高校生になったら、白川静の『初期万葉論』と『後期万葉論』にも目を通してみたらいい。高校生にはとても手が届くものではないと思うが、背伸びすることで本物の学問の何たるかが見えてくる。クォンタム・リープということがある。
字が小さいのはいやだという人には、中公文庫ワイド版がある。
昨日はご参観いただき、ありがとうございました。
いろいろと不手際がある中、参加してくださった保護者の方、子供たちの協力のおかげで、どうにか無事に終えられることができました。
このように昨日のイベントの良い面を取り上げてくださって本当に感謝しております。
教室では元気の良い子供たちも、あの「場」の雰囲気にのまれ、いつもと違う緊張した様子になります。
そこを、うちの山本が打破しました。私たちも大変勉強になった場面でした。私たちの緊張も解けていくのが分かりました。

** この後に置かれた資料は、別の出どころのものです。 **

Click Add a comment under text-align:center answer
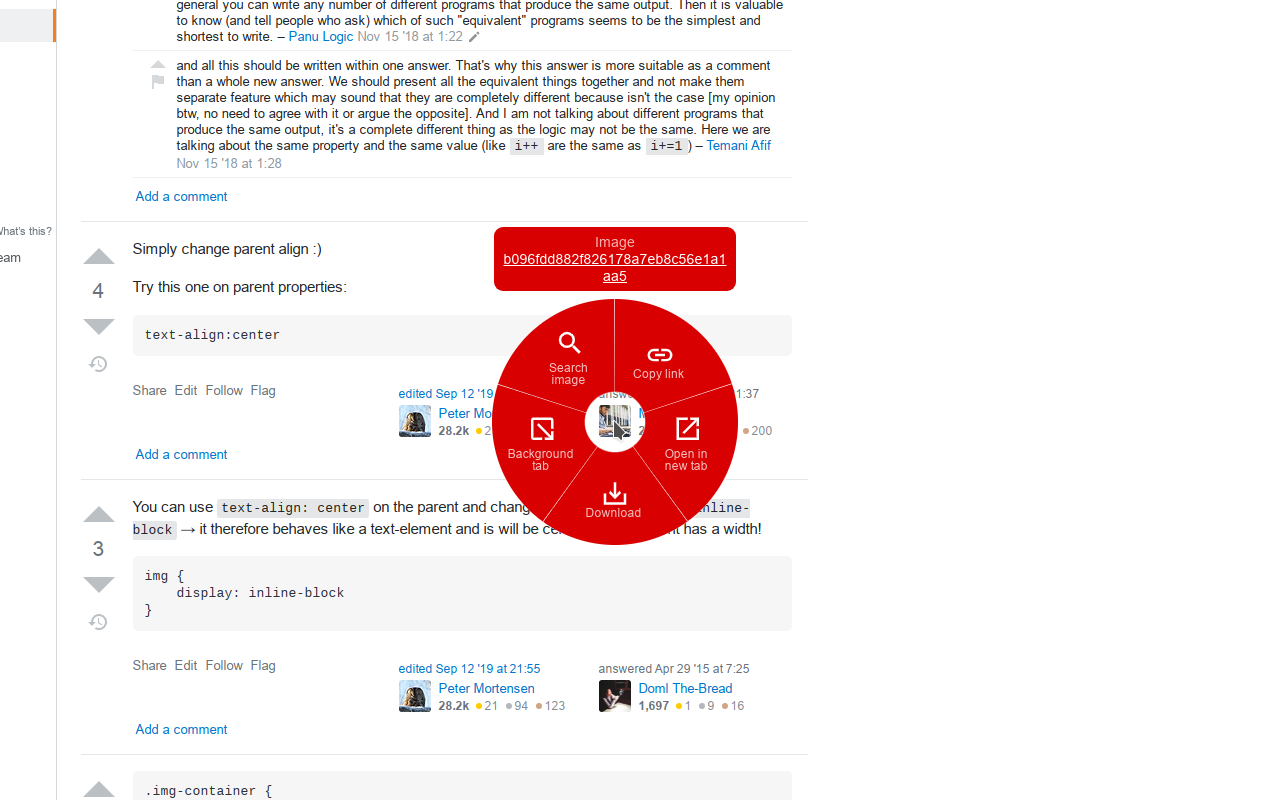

大変な間違いをしていたことに、今気づきました・・・。
創建1806年ですから、210歳ですね・・・。
担任を通じて、訂正してもらいます・・・。
今後ともご指導よろしくお願いいたします。
by 平田純也 (2015-08-30 12:09)
こちらこそ、楽しいひと時ありがとうございます。
百年違っていましたか、本文のほうを訂正しておきます。
1対1の勝負の緊張感を経験することは人間を鍛えます。誰にも頼れない状況下で、自分の力を出し切ることに慣れておくのは案外大事なことだと思います。
大げさにいうと困難な状況にたじろがない魂が練りあがります。
なにをどうすればいいか指示が明確で、きちんとできたらすかさずほめる、礼と挨拶、握手、「はいっ!」の声の出し方、競技中に私語はしない、終わったら座りなおして挨拶、握手と何度も繰り返すうちに、子どもたちが型を身につけていくのがよく見えました。

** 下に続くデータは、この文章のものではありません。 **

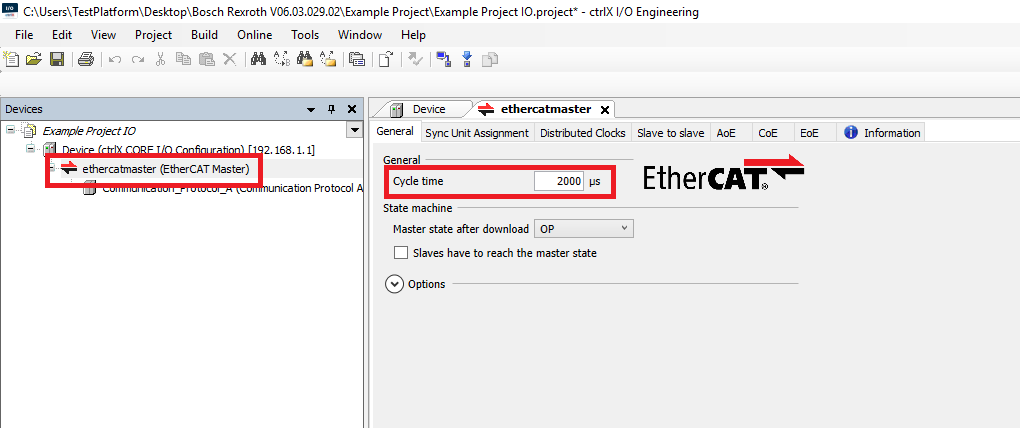The image size is (1020, 428).
Task: Collapse the Example Project IO tree node
Action: pos(10,130)
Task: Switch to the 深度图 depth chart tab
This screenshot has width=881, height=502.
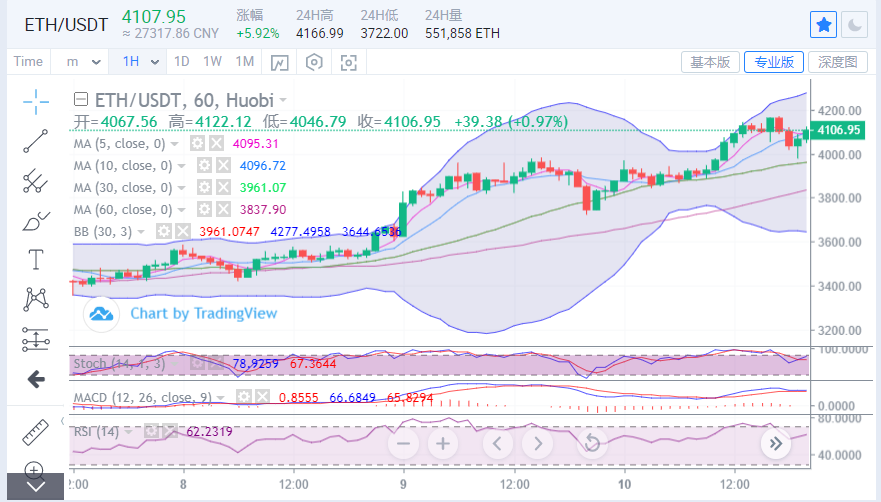Action: [x=837, y=62]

最初からあんなに上手なわけがありません。学級崩壊のような事例や落ち着かない生徒たちを相手に、先生たちが自らを鍛え抜いた成果に見えました。子どもたちも先生たちも、きびきびしていました。
この五色百人一首大会がもっともっと広がりをもってほしと願っています。
来年、成長した子どもたちの顔を見るのが楽しみです。
成央小学校から浜中町の小学校へ転勤になったのに、変わらぬご尽力に感謝申し上げます。
by ebisu (2015-08-30 14:05)
参観、そして詳細にご紹介いただき心より感謝いたします。
優れた指導法は、認知スキルと同時に、非認知スキルを身につけさせることができると信じています。

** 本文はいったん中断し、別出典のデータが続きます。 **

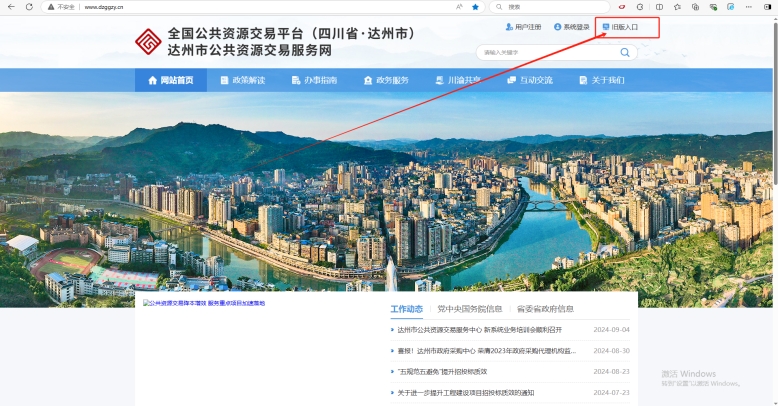Toggle the browser split screen icon
The width and height of the screenshot is (779, 406).
pyautogui.click(x=658, y=6)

(そう言った意味でも「知徳体のバランス」なんてナンセンスですね(^^))
百人一首の札を憶えるだけでなく、同時にあいさつ、返事、言葉遣いなどを身につけさせることが伝統を受け継ぐということにつながる。
「最後まであきらめない」という心の働きを具現化させるための行動が、あいさつや返事、言葉遣いである。
「心は形を求め 形は心をすすめる」
リーダーである平田があいさつの中で子どもたちに言った「伝統を引き継ぐ」「あきらめない」という本大会の目的を達成するために動きました。
そこをきちんと見ていただきうれしく思っております。
また、来年の大会に向けての貴重なアドバイスも大変有難いです。
今後ともよろしくお願いいたします。
追伸:訂正をお願いできれば幸いです。
TOSS北海道代表の山本先生→NPO法人エトセトラ代表の山本先生
「平田先生の詠んだ句は、」→「山田先生の詠んだ句は、」
by 山本真吾 (2015-09-01 00:24)
山本真吾さん
おはようございます。
2箇所の間違い連絡ありがとうございます。すぐに訂正しておきます。
あの句を読んだのは山田先生でした。競技が始まる前に子どもたちに練習ようにやっていました。思い出しました。